- [WHAT IS REQUIRED]
Copy out these records word for word, leaving out the pictures.

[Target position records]
* * * * * * * * *

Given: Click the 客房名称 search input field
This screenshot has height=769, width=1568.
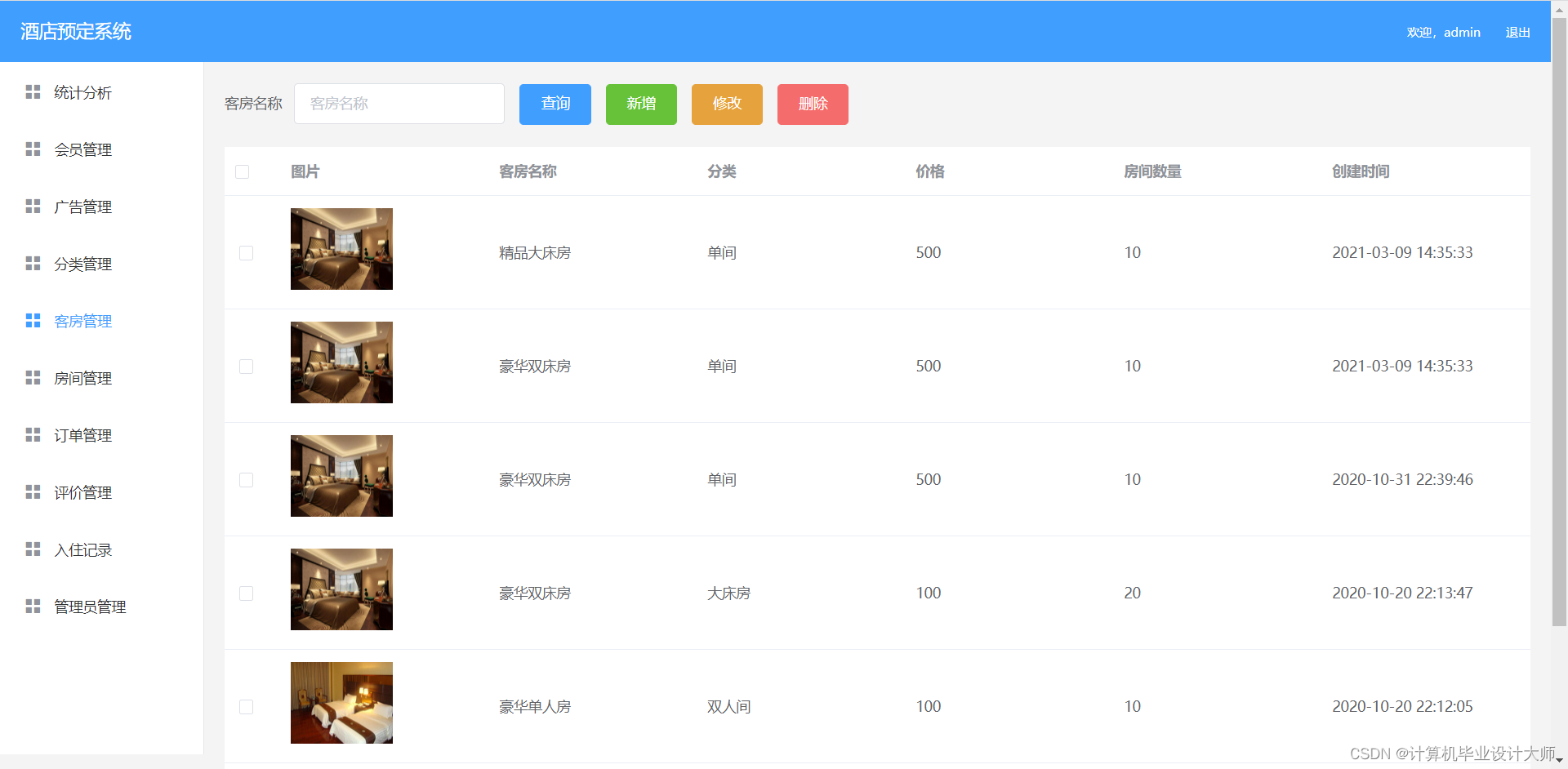Looking at the screenshot, I should pyautogui.click(x=399, y=104).
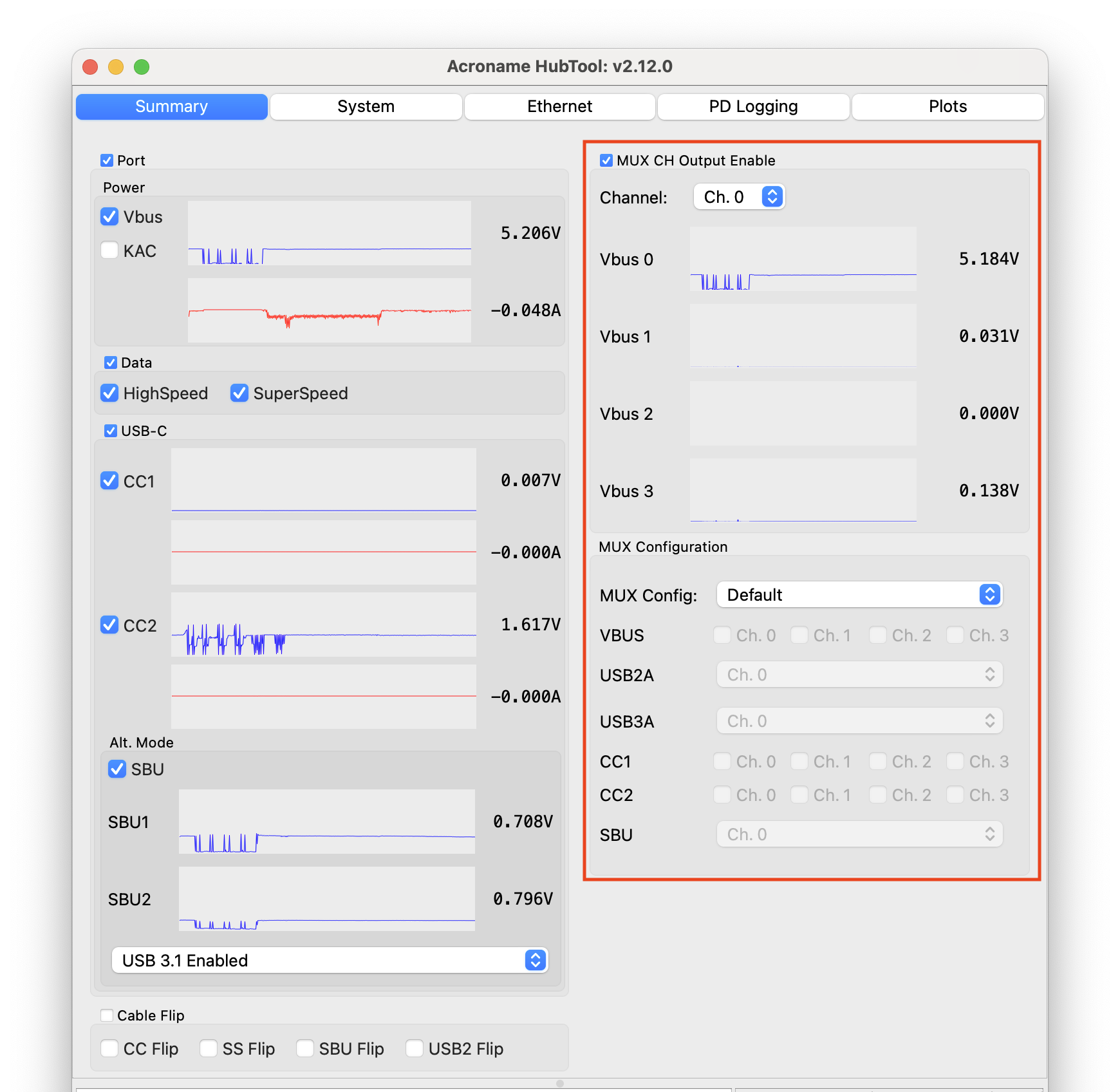Switch to the System tab

(x=366, y=107)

* * * * * * * * *

- [FINAL RESULT]
Given: Click the 客房名称 search input field
This screenshot has height=769, width=1568.
Looking at the screenshot, I should pyautogui.click(x=399, y=104).
Switch to the System tab

(x=366, y=107)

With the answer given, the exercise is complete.